> [THE PROBLEM] Retype the entries exactly; omit all pictures.

Screenshot grounding data
—————

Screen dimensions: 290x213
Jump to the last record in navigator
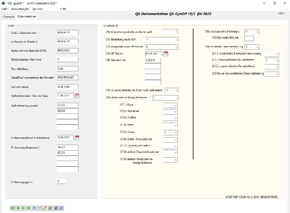tap(29, 208)
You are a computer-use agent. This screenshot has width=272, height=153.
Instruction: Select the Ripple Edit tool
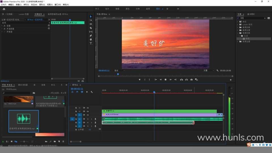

—————

> [TASK RESULT]
Screen dimensions: 290x213
Jump to the last record in navigator
tap(29, 208)
You are a computer-use agent. This screenshot has width=272, height=153.
Instruction: Select the Ripple Edit tool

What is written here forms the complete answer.